Your task
Show every line of the data that contains the string "beside".

Given data

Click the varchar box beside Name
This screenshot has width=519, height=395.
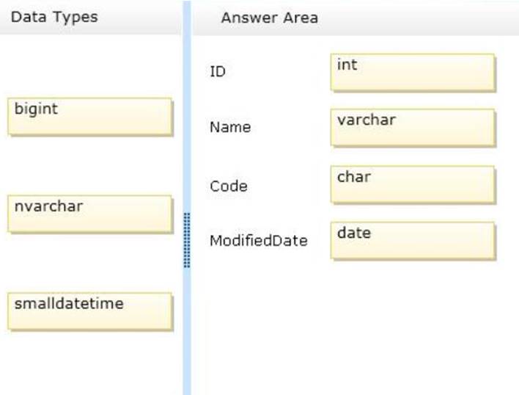413,128
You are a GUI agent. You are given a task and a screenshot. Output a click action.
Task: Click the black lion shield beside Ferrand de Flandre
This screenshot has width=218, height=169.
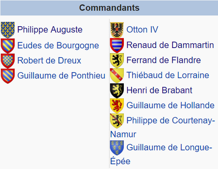pyautogui.click(x=117, y=61)
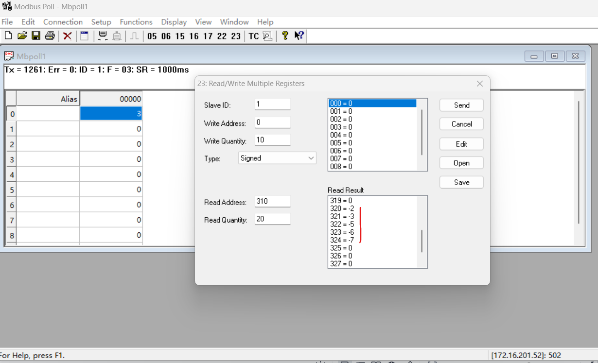
Task: Click the Read Result list scrollbar
Action: click(422, 241)
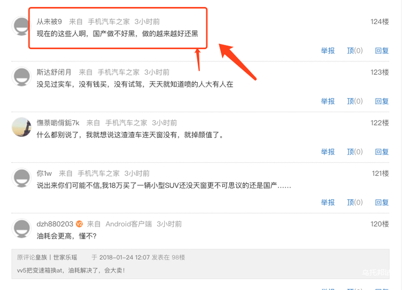Reply to the floor 123 comment
402x290 pixels.
[382, 101]
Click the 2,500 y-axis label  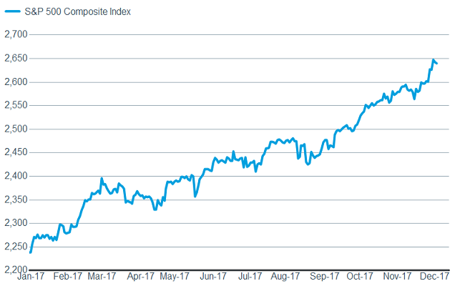tap(14, 129)
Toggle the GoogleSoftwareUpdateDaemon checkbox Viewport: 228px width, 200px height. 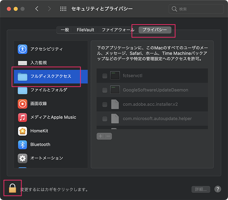point(105,90)
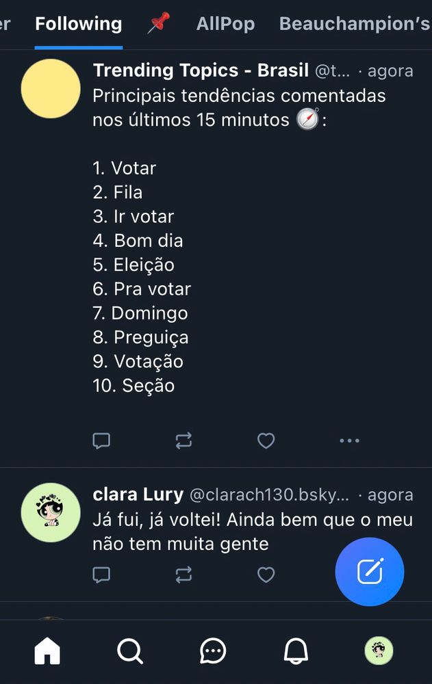Reply to clara Lury's post

click(101, 575)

The answer
Click the varchar box beside Name
Task: Click the black lion shield beside Ferrand de Flandre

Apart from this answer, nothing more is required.